PROBLEM TO SOLVE: Word for word, restate the records from their first line through the line with "This screenshot has height=393, width=800.", both ends included; omit each picture.

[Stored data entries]
┌──

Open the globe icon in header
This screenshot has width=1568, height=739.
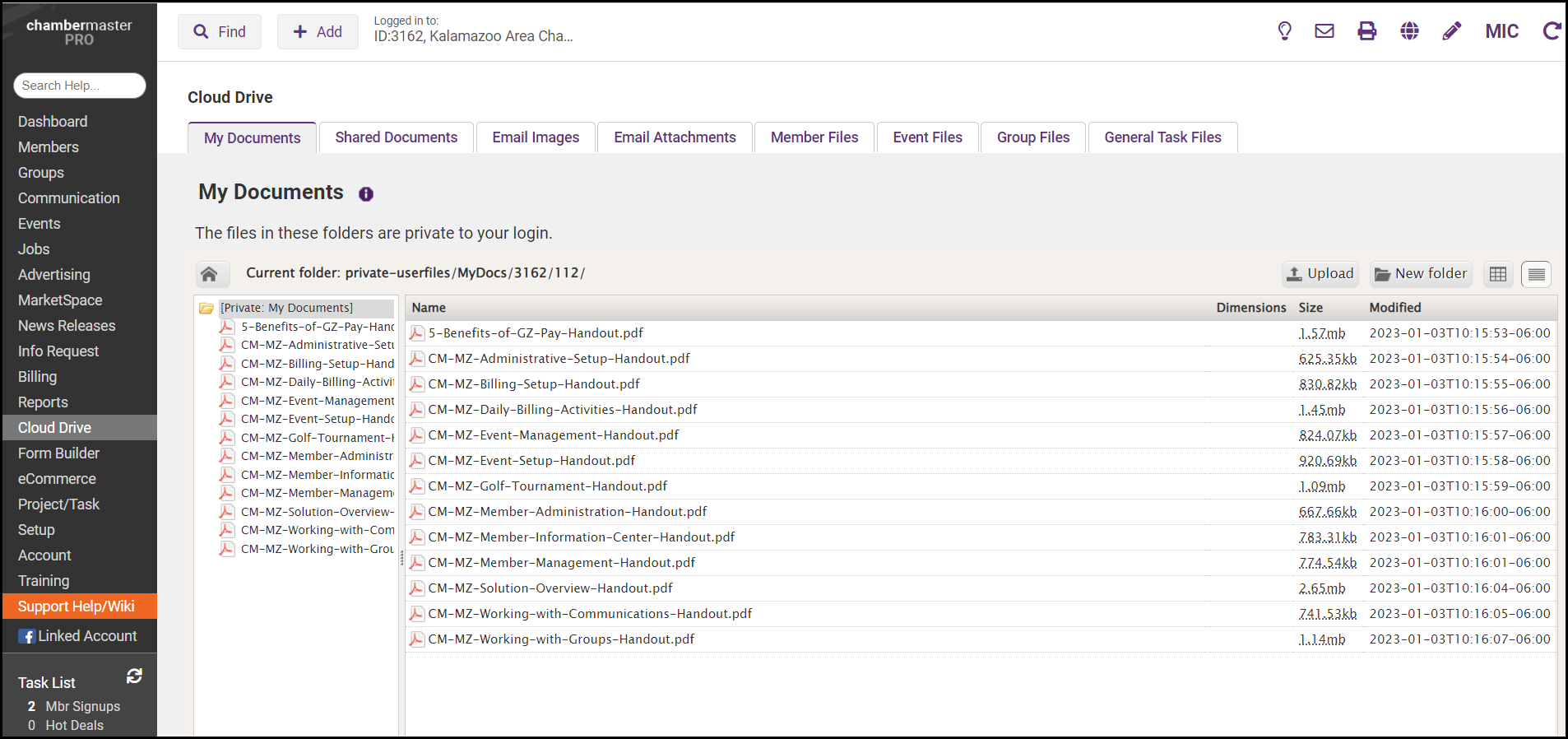tap(1409, 31)
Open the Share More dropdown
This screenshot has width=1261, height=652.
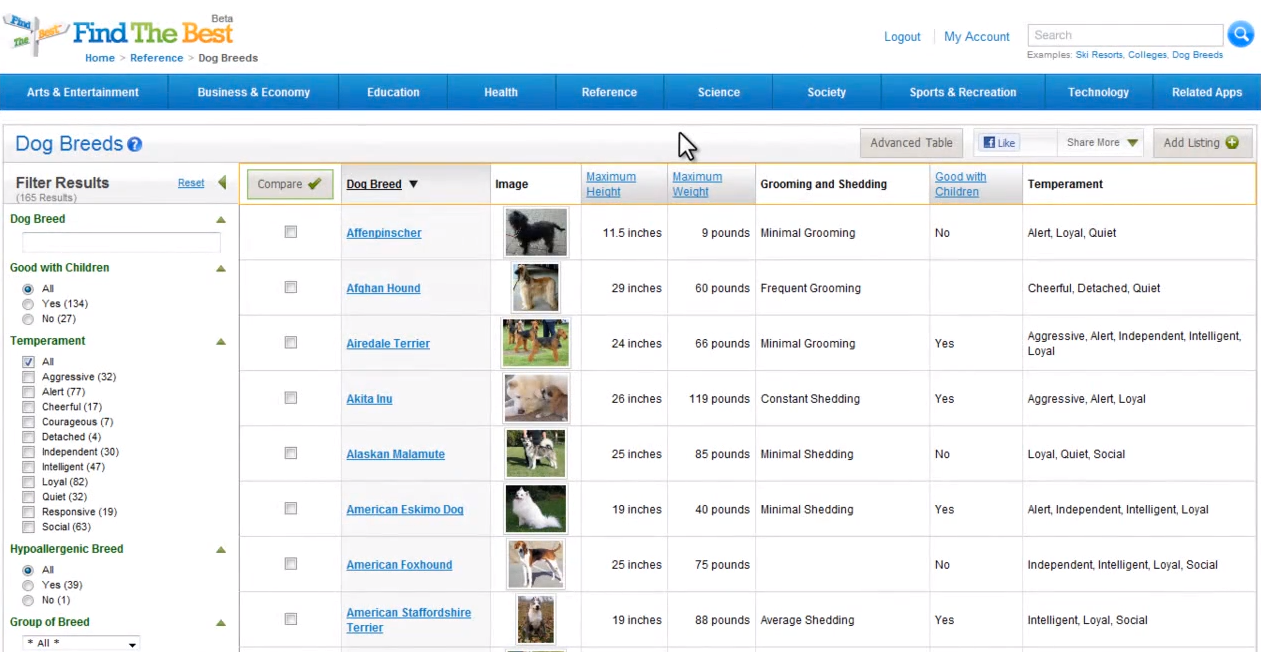(x=1100, y=142)
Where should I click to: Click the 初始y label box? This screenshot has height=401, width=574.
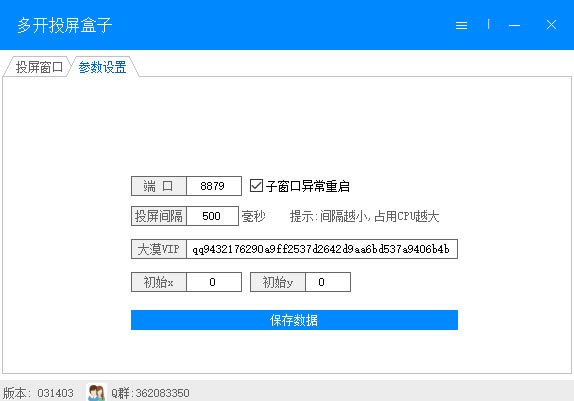pos(278,282)
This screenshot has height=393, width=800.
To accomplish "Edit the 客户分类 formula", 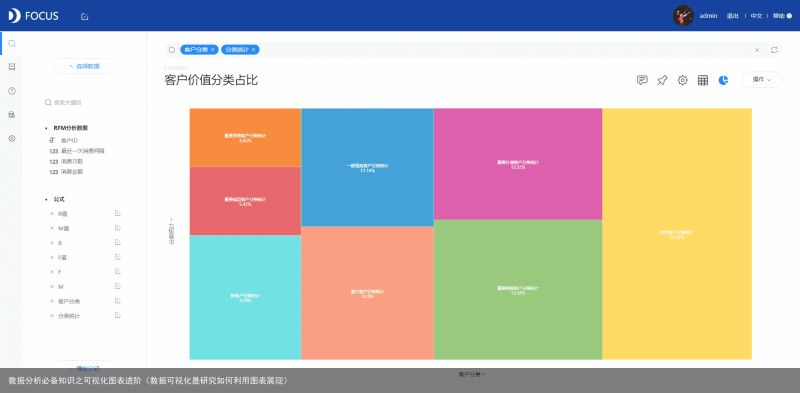I will [x=118, y=300].
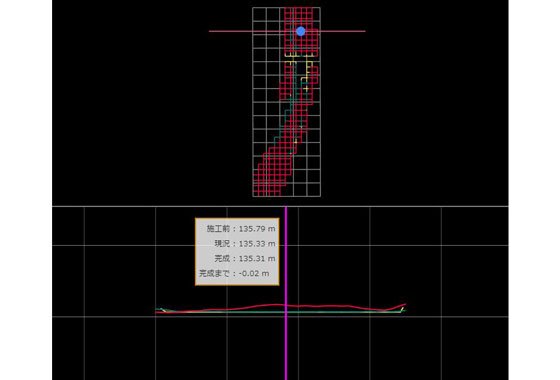The width and height of the screenshot is (560, 380).
Task: Click the divider between plan and profile views
Action: (280, 206)
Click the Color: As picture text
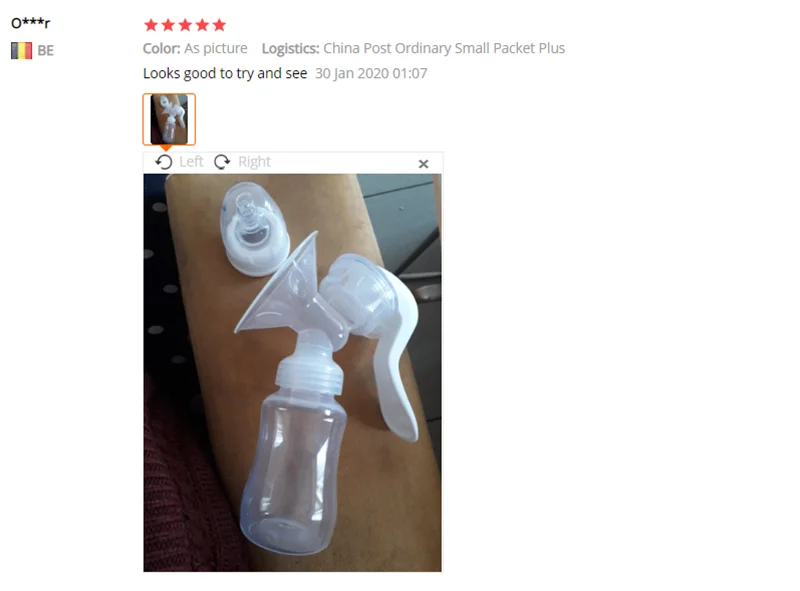Image resolution: width=800 pixels, height=591 pixels. (x=195, y=48)
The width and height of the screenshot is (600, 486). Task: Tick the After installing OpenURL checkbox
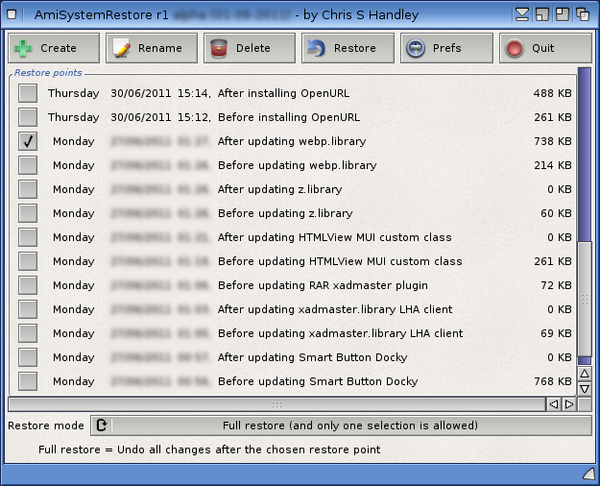pyautogui.click(x=28, y=93)
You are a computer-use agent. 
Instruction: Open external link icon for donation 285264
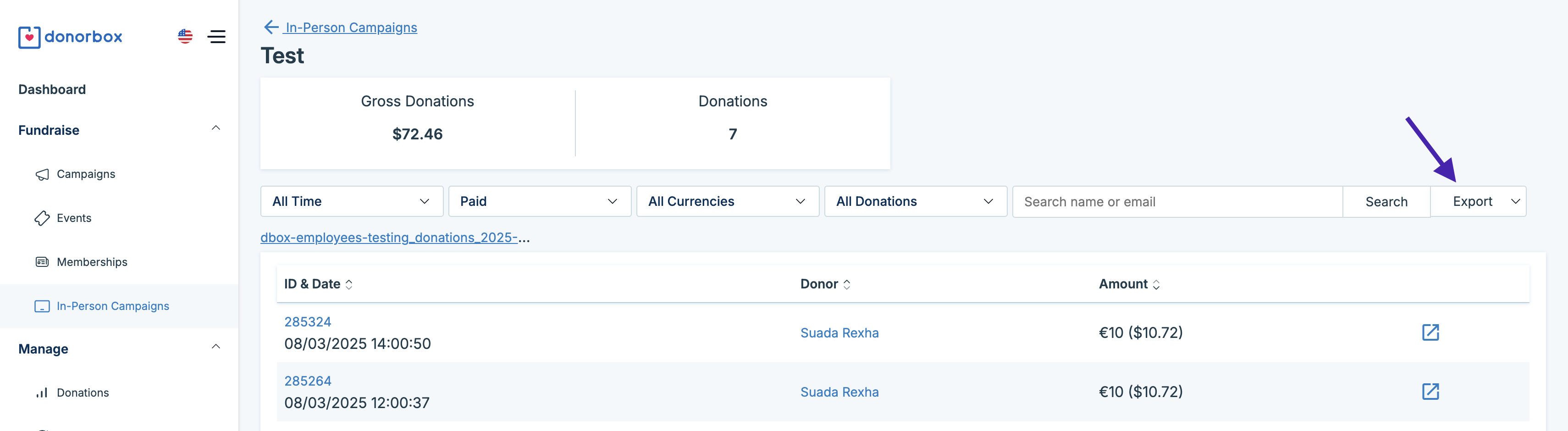click(x=1430, y=392)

└──

OUTPUT BELOW:
Open the globe icon in header
This screenshot has width=1568, height=739.
tap(1409, 31)
Open the Share More dropdown
This screenshot has width=1261, height=652.
(x=1100, y=142)
Where should I click to: Click the 初始y label box? This screenshot has height=401, width=574.
pos(278,282)
This screenshot has height=393, width=800.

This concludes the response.